Micron's historic revenue and profit upside second only to Nvidia: Morgan Stanley
Investing.com -- Morgan Stanley said Micron Technology delivered one of the largest revenue and profit upside surprises in U.S. semiconductor history, surpassed only by Nvidia, after issuing guidance far above market expectations.
The bank raised its price target on Micron to $350 from $338 and reiterated an Overweight rating, calling the stock its “top pick in U.S. semis.”
Micron guided to non-GAAP earnings of about $8.19 per share, compared with consensus expectations of $4.78.

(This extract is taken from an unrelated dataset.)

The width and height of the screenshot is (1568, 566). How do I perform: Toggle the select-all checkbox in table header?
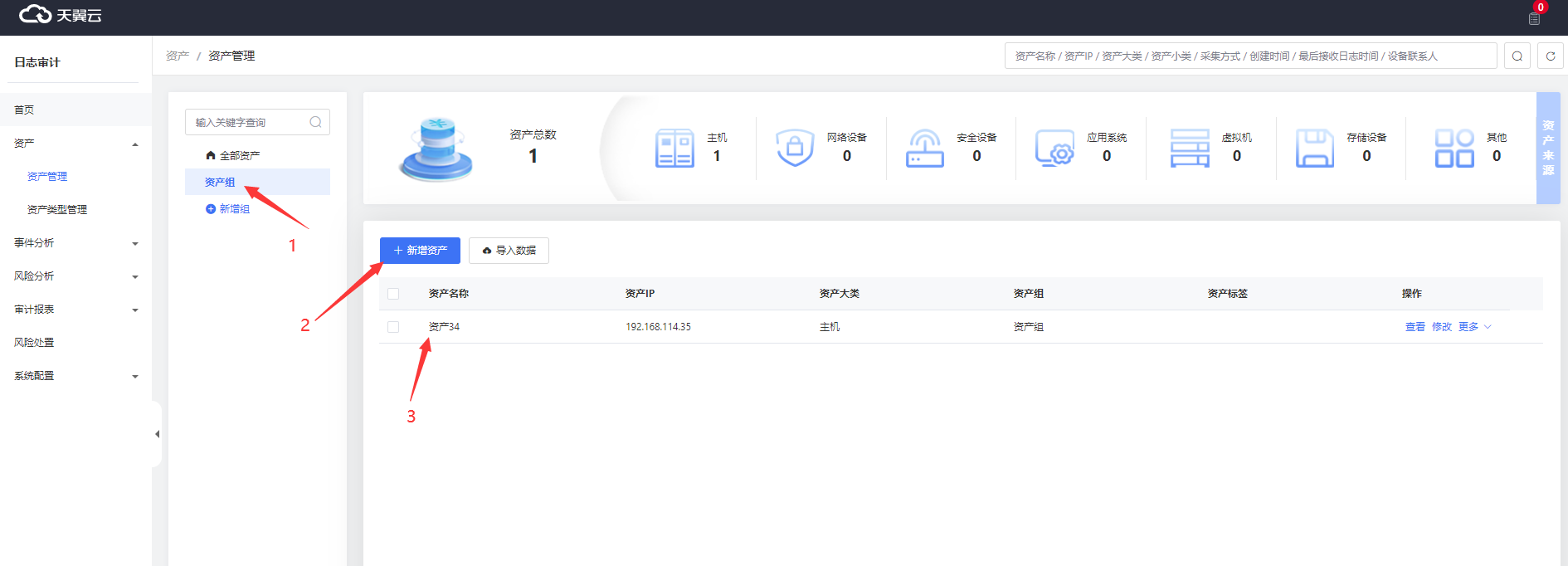[393, 294]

Morgan Stanley analyst Joseph Moore said management’s outlook implies “revenue guidance $3.7 bn above consensus and net income guidance 75% above,” with EBIT margins reaching levels rarely seen in the sector.
He added that this represents “likely the best revenue/$ net income upside in the history of the U.S. semis industry” outside of NVIDIA.
Moore believes the upside reflects strong DDR5 pricing, improving visibility in high-bandwidth memory and disciplined capital spending.
“As long as the AI music plays, we believe this is going to keep happening, as AI CAGRs off of ever bigger numbers are now pressuring the overall semi supply and demand,” wrote Moore.
The analyst expects AI-related momentum to continue through at least 2026 and likely 2027, even as it flagged longer-term uncertainty beyond that period.
Furthermore, Morgan Stanley stated that Micron’s earnings appear “above through cycle, but seem likely to keep improving,” supported by more than $35 billion of free cash flow generation.
While acknowledging valuation concerns after the stock’s recent rally, Morgan Stanley feels conditions in memory markets remain exceptionally strong.
“This has been the most rapid inflection we have seen in 32 years of covering memory stocks,” the bank declared, adding that earnings power could move north of $40 if current trends persist.